Hi @paulrrh, there are some unusual errors in your logs related to disk I/O, can you check your free disk space?

I just tried running/building this container again here on JetPack 6 (twice), and did not encounter those issues. One thing you might want to try, is deleting your jetson-containers/data/clip directory and running it again. You should not need to do the engine building thing, the actual error is the first one.

Hi dusty_nv
Welcome back ! & thanks for your reply.
I have 830.8 GB /981.8 GB available.
There is no clip directory jetson-containers/data/clip
I did at one time remove clip from /root/.cache/
and retried the above before I passed on my problem.
ps /root/.cache/clip exists
Sorry not much help

Hmm, might be something to do with my PR. can you make sure that jetson-containsers/data/models/clip (edited) directory exists before starting the container? maybe I need to make sure to create it if it doesn’t exist:

OK gotcha - in the nanoowl container, /root/.cache/clip is symbolically linked in the container to/data/clip (which is in turned mounted to your jetson-containers/data/clip directory). When you restart the nanoowl container, that symlink should appear again.

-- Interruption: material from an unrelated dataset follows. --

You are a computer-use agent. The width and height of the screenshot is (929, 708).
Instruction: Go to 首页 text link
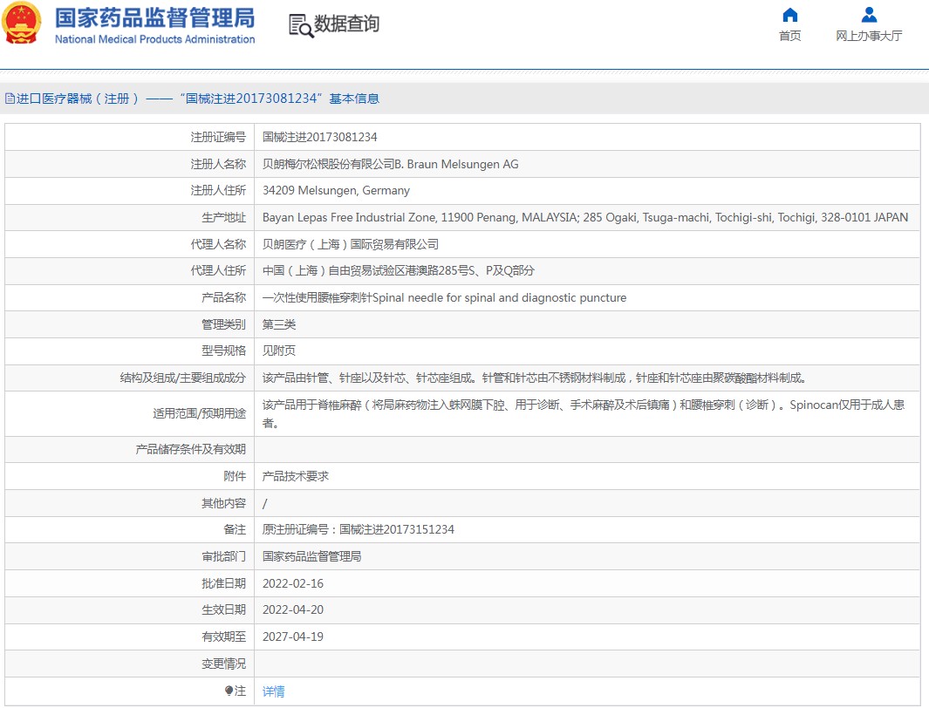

Can you try creating the jetson-containers/data/clip directory again and see if that helps?

sorry, typo. not data/clip, but data/models/clip.

Thanks @tokada1 - I will add a jetson-containers/data/clip/.gitkeep now so that directory is automatically created.

1 Like

again, should be ‘data/models/clip’ (sorry!)

@tokada1 just added this in commit added persistent /data/models/clip directory · dusty-nv/jetson-containers@0a017a3 · GitHub 👍

1 Like

hi dusty_nv & tokada1
Created directory jetson-containers/data/models/clip
and as if by magic it now works.
Thanks to both.
I will say the picture fps is very slow not like the tutorial example.
Cheers

1 Like

@paulrrh noticed that too and I think it’s related to the less-than-optimal transport of the image frames over websockets, instead of using H.264-encoded video stream over WebRTC. The actual model is running in realtime, and I plan to further integrate NanoOWL into the AI agents and add better remote visualization for it.

1 Like

This topic was automatically closed 14 days after the last reply. New replies are no longer allowed.